#### YOUR INSTRUCTIONS:
The lines to repeat are those below from the one containing "Click 管理 under the red katana" down to the one containing "Given: Click 'Бесплатная", both included; reproduce them exactly and nothing else.

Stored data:
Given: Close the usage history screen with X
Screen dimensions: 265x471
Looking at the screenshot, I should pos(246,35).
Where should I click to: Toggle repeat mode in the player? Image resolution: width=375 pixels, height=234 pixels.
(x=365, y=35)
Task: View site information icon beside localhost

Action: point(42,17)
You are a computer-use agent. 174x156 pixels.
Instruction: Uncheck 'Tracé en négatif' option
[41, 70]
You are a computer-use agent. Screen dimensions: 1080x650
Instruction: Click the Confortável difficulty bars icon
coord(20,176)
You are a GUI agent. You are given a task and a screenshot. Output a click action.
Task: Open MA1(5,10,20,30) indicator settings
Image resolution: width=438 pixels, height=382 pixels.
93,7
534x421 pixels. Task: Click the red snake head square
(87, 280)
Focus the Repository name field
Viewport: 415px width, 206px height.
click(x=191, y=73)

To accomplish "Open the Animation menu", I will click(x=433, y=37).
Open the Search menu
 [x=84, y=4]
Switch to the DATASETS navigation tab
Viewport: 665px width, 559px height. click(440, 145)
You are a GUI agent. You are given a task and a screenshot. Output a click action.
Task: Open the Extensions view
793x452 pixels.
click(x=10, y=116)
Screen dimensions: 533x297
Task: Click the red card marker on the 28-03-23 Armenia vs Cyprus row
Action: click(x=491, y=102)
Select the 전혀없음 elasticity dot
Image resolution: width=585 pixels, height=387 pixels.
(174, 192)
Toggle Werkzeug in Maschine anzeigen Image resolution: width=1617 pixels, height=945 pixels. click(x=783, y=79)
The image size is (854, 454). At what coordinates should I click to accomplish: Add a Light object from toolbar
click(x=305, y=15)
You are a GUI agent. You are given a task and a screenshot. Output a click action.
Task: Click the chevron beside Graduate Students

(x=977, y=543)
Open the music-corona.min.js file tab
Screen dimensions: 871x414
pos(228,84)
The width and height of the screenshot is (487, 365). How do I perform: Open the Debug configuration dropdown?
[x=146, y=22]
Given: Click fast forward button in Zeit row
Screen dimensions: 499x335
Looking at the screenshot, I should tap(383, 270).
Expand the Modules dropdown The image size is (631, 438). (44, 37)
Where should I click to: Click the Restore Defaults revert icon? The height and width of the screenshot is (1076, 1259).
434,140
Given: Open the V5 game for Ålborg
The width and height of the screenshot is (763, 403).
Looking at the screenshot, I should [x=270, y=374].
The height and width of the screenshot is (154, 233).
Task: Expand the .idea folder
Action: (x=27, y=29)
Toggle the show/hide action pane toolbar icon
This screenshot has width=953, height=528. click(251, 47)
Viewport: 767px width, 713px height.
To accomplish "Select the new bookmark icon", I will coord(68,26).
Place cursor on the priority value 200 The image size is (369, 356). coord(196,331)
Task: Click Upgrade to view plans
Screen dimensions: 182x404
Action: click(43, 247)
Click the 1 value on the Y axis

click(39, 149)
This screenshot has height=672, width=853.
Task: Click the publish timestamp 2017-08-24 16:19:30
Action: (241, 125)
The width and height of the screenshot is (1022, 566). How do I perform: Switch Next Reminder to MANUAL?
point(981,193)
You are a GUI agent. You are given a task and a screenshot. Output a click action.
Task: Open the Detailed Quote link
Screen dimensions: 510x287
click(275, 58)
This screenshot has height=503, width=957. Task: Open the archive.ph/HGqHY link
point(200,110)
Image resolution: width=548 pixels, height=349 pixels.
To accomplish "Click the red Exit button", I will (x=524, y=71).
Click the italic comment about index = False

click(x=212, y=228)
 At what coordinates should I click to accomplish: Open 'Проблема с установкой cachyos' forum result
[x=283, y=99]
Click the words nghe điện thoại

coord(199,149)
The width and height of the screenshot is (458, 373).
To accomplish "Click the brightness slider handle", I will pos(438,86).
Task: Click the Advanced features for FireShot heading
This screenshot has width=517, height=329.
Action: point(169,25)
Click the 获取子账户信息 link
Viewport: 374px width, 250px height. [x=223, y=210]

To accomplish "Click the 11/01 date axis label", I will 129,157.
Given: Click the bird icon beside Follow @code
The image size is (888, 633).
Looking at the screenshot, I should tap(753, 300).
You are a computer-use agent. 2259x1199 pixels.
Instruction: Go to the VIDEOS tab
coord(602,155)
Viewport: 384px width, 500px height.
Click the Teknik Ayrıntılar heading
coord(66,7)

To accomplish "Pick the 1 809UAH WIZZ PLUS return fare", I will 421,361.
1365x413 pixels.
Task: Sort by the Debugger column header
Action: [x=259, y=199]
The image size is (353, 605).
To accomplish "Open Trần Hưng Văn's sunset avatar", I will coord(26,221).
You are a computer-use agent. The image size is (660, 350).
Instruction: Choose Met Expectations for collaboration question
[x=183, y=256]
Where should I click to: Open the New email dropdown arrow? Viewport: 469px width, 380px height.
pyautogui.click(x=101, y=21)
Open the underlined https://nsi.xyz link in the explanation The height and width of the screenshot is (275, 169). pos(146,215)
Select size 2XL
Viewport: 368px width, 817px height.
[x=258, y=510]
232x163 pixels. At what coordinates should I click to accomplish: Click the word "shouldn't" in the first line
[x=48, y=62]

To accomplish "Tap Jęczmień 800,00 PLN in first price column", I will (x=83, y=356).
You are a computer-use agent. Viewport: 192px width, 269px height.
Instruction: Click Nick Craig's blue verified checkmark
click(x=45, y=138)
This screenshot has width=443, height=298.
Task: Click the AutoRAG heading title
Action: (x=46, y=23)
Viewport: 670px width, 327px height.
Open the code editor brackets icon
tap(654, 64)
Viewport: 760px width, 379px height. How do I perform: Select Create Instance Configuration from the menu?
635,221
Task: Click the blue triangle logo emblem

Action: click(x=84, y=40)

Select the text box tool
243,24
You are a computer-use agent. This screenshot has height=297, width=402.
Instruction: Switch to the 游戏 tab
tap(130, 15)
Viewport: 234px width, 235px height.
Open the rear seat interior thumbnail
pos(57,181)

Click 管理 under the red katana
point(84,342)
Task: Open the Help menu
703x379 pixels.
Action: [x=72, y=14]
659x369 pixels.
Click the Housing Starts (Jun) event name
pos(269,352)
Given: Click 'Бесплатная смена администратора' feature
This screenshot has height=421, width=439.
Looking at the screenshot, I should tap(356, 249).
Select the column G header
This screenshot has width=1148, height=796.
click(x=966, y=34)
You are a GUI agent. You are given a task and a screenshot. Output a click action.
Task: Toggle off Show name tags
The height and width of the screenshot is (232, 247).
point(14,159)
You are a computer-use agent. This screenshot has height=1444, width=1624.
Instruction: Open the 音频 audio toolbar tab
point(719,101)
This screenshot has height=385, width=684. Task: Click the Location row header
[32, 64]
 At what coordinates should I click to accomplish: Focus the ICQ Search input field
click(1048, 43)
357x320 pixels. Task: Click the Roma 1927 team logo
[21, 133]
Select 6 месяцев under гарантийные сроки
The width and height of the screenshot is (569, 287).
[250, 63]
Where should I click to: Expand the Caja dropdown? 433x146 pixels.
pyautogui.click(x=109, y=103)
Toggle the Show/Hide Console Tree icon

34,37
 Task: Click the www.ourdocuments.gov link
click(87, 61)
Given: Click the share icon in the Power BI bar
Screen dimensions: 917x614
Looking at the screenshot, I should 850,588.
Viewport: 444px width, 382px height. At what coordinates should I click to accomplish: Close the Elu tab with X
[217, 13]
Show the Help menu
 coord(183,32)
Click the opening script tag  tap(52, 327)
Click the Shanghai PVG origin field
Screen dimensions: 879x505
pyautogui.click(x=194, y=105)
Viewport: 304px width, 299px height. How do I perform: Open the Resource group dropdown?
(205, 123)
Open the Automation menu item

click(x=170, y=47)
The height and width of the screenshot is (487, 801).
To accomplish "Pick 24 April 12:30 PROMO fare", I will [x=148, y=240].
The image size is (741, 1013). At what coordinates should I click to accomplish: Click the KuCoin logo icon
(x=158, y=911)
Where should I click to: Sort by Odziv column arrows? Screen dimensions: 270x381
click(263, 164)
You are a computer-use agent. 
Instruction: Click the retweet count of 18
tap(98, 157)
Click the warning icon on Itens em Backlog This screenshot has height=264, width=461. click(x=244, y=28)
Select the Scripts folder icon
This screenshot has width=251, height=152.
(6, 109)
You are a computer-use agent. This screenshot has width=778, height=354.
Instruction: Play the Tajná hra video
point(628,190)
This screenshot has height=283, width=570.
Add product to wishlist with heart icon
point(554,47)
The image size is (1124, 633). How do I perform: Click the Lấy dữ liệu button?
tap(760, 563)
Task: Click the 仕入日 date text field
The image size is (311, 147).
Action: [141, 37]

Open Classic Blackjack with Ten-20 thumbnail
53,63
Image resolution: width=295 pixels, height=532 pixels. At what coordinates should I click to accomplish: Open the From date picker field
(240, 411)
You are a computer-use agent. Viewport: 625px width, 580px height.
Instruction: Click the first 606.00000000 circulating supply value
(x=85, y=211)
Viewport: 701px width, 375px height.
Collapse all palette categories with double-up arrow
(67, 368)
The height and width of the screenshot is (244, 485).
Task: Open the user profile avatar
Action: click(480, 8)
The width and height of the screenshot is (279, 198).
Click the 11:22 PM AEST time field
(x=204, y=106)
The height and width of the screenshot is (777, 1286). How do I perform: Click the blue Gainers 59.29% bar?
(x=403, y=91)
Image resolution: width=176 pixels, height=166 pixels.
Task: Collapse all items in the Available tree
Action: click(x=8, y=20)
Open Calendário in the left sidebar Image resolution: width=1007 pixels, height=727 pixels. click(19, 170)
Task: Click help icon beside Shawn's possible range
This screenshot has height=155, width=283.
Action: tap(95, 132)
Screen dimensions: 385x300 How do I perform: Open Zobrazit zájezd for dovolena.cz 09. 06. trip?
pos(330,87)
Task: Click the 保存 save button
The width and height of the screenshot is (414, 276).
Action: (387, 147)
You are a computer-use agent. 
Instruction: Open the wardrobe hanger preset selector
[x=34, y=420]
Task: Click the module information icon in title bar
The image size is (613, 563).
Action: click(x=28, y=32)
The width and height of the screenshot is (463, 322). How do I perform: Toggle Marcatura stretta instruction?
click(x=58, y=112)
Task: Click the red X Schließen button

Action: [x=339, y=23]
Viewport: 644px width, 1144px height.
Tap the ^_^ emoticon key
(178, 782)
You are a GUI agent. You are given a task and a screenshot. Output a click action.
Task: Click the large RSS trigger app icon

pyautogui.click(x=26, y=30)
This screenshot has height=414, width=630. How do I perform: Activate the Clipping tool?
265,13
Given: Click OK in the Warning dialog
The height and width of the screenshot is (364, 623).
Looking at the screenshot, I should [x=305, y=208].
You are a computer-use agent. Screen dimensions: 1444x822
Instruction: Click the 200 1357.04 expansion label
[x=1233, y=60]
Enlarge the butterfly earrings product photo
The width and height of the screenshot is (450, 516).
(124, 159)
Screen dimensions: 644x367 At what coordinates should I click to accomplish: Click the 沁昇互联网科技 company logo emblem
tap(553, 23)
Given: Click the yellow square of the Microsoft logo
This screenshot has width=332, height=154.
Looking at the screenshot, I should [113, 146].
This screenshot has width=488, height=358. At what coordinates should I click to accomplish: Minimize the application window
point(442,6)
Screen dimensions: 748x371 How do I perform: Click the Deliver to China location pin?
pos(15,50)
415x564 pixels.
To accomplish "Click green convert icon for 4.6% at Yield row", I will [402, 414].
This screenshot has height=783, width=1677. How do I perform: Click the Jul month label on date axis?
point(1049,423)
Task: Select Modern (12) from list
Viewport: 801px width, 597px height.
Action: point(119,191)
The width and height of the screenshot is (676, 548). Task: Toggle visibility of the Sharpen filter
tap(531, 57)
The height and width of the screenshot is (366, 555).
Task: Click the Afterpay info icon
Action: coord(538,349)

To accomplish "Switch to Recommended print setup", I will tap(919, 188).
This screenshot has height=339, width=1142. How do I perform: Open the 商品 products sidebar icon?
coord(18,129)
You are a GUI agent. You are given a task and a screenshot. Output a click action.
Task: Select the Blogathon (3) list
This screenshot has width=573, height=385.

#### ANSWER BELOW:
Click 管理 under the red katana
point(84,342)
Task: Open the Help menu
703x379 pixels.
Action: [x=72, y=14]
659x369 pixels.
Click the Housing Starts (Jun) event name
pos(269,352)
Given: Click 'Бесплатная смена администратора' feature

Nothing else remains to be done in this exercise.